Orientation in borderland help for people with borderline

20190213 hello minden borderline

About one to two percent of the population suffers from borderline personality disorder. Mostly adolescents and young adults are affected, men and women alike. They have often experienced neglect, violence, severe trauma, sometimes in early childhood. People with borderline personality disorder are under enormous emotional pressure, react to this with self-injury (up to and including attempted suicide), and yet find it difficult to find help. Yet the disorder can be managed with appropriate therapy, says Dr. Elisabeth Wilking, senior physician at the University Clinic for Psychiatry and Psychotherapy of the Muhlenkreiskliniken and a qualified DBT therapist for many years.
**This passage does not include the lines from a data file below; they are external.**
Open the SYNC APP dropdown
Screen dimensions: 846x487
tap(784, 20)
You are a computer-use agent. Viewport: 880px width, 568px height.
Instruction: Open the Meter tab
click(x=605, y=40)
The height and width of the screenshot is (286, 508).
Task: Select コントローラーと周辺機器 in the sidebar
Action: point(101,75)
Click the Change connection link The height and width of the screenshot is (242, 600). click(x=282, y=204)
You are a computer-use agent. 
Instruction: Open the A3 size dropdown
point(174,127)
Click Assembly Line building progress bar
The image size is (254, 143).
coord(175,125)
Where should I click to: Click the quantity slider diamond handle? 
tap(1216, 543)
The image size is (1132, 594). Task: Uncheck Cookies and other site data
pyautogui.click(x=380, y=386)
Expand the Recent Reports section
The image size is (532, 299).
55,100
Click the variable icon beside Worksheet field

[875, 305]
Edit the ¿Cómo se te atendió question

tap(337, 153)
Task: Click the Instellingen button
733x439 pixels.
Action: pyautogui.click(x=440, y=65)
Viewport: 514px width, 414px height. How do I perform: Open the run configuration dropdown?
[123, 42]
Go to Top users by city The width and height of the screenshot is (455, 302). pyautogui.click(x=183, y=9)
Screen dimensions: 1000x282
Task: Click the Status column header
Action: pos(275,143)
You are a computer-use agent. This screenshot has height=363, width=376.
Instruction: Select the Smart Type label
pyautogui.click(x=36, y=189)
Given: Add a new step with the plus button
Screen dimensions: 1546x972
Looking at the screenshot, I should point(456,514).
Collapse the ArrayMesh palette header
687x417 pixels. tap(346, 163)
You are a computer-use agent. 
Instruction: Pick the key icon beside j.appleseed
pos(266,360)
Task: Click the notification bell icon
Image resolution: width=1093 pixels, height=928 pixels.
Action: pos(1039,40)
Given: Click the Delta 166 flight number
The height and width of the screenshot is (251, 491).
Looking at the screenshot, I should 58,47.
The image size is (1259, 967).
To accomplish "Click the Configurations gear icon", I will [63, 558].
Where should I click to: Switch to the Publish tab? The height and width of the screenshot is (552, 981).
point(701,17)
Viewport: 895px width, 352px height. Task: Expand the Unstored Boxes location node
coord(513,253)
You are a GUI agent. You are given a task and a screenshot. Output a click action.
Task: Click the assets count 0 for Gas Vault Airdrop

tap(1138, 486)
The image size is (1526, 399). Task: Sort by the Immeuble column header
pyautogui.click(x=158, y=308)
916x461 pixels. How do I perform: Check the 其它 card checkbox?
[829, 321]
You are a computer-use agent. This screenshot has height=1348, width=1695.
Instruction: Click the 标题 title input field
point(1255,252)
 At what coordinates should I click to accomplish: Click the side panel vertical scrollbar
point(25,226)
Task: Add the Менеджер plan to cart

"Borderline patients live according to the all-or-nothing principle," she says, describing what is typical of this personality disorder. Moods can turn into the opposite from one moment to the next. This means a constant state of emergency not only for those affected, but also for their social environment. Managing everyday life under such conditions becomes a challenge that patients fail at time and again.

After a project phase lasting several years, a promising therapy concept has now become firmly established at the Lubbecke clinic site. On Ward 2A of the University Hospital for Psychiatry and Psychotherapy, a multiprofessional team offers people with borderline personality disorder an inpatient treatment program based on the principles of Dialectical Behavioral Therapy (DBT), which was developed in the 1980s by American psychologist Marsha Linehan.

The basic requirement here is that the individual is willing to work on his or her own to develop skills to manage the condition. "When a patient comes to us and says, 'Make me feel better,' we have to tell them, 'We can't do that.'. To solve the problem is not in our power. But we understand that you are not doing well, we can explain to you from a professional point of view what is going on with you, and we can work with you that you get the problem under control,'" said Dr. Elisabeth Wilking. Those affected are supported in finding access to their self-healing powers. This makes it possible for them to cope with the symptoms of the disorder. Therapists and patients form an alliance for this – and at eye level.

The necessary tools to "make something of their lives despite the heavy mortgage they carry around guiltlessly," as Dr. Wilking describes the situation of borderline patients, they get a six-week inpatient stay. In group and individual therapy, participants learn about the medical background of their behavior, are trained in mindfulness and gain skills to help control emotional tension and their own behavior. The DBT team, consisting of various professional groups such as physicians, psychologists and nursing staff, works closely together in this process, and occupational and physical therapy as well as social work are also firmly involved. The prerequisite and condition for participation in the therapy program is a personal interview to clarify the motivation of the borderline patient. Because: "The drive and the will to change something, even if it's hard, has to be there," emphasizes Dr. Wilking.

The next inpatient course of the University Hospital for Psychiatry and Psychotherapy in the Medical Center for Mental Health, Virchowstrabe 65, in Lubbecke begins on 4. March. Interested persons can apply until 20. February to the management of Station 2A (Marianne Uphoff and Ria Meyer) at 0 57 41 / 35 – 47 42 01, Monday through Friday, 10 a.m. to 12 p.m., to make an appointment for a preliminary interview. A referral by a physician is necessary.